> **任务目标**
1. 请列出文档正文中署名的所有作者。
2. 返回文档正文里从“1. 北京航空航天大学 自动化科学与电气工程学院, 北京”起往下直到“国家自然科学基金(51075017)”为止的全部文字，一字不改。

> **文档正文**
____
北京航空航天大学学报 ›› 2015, Vol. 41 ›› Issue (6): 1019-1025.doi: 10.13700/j.bh.1001-5965.2014.0462

• 论文 • 上一篇    下一篇

基于导纳原理的下肢外骨骼摆动控制

刘棣斐, 唐志勇, 裴忠才   

  1. 北京航空航天大学 自动化科学与电气工程学院, 北京 100191
  • 收稿日期:2014-07-28 出版日期:2015-06-20 发布日期:2015-07-30
  • 通讯作者: 唐志勇(1976—),男,湖南湘潭人,副教授,zyt_76@buaa.edu.cn,主要研究方向为机器人智能控制. E-mail:zyt_76@buaa.edu.cn
  • 作者简介:刘棣斐(1987—),男,河南新野县人,博士研究生,daivliu@asee.buaa.edu.cn
  • 基金资助:
    国家自然科学基金(51075017)
____
> **所给记录**
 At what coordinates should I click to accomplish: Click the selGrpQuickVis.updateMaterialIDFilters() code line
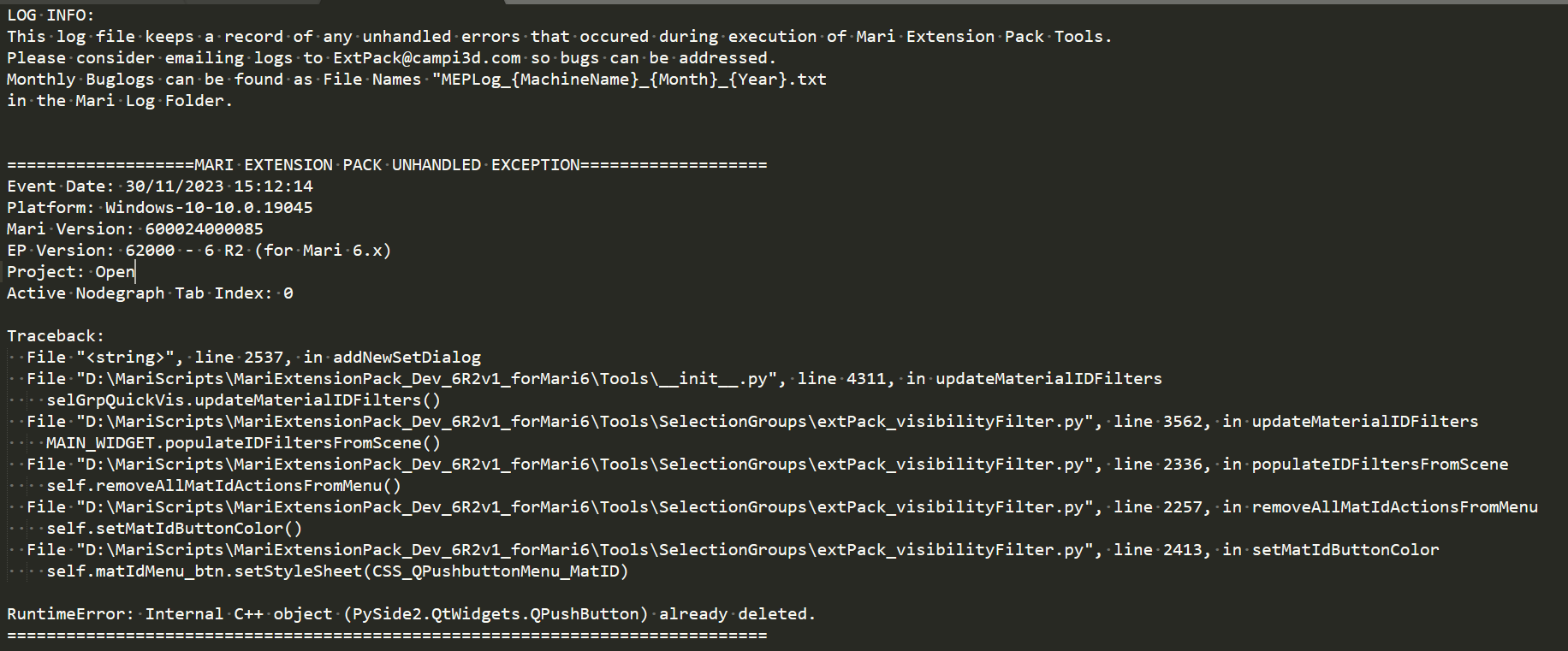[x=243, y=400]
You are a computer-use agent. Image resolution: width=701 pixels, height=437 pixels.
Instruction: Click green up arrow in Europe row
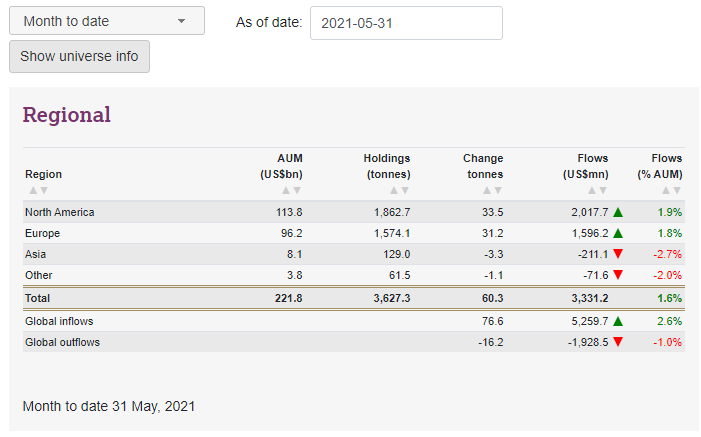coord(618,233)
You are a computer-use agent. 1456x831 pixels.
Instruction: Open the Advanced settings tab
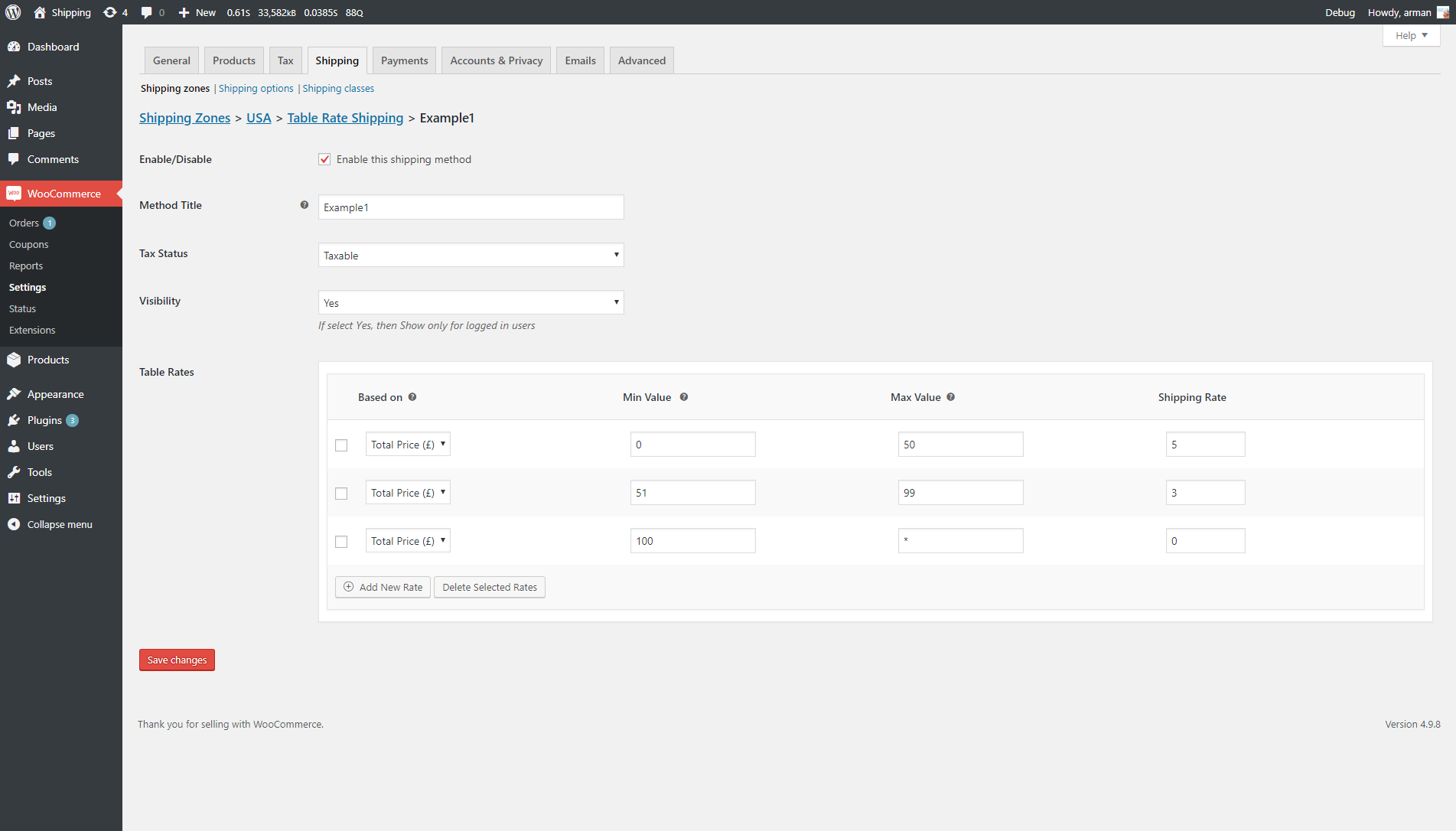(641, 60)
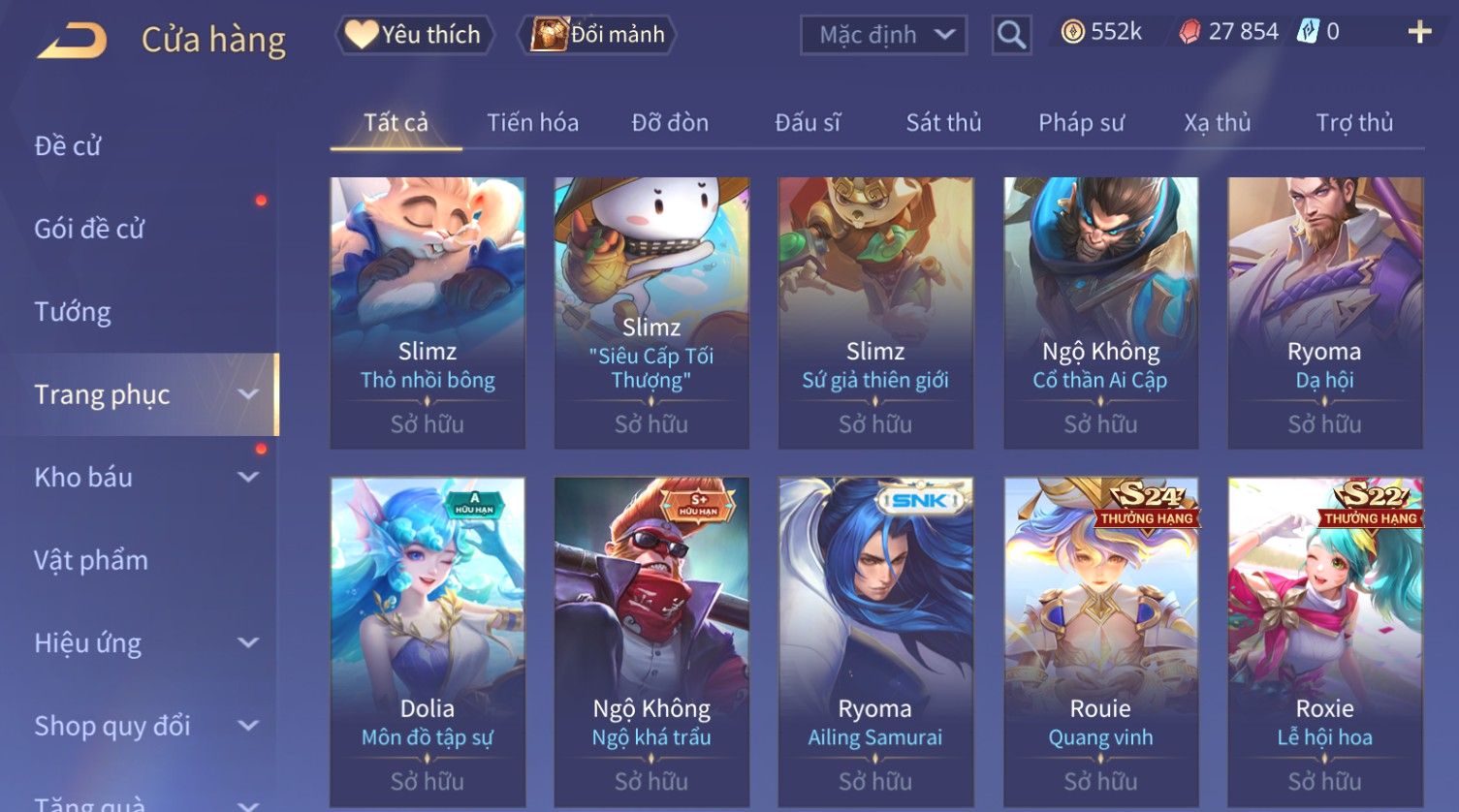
____
> **完整答案**
1. 刘棣斐、唐志勇、裴忠才

2.
1. 北京航空航天大学 自动化科学与电气工程学院, 北京 100191
  • 收稿日期:2014-07-28 出版日期:2015-06-20 发布日期:2015-07-30
  • 通讯作者: 唐志勇(1976—),男,湖南湘潭人,副教授,zyt_76@buaa.edu.cn,主要研究方向为机器人智能控制. E-mail:zyt_76@buaa.edu.cn
  • 作者简介:刘棣斐(1987—),男,河南新野县人,博士研究生,daivliu@asee.buaa.edu.cn
  • 基金资助:
    国家自然科学基金(51075017)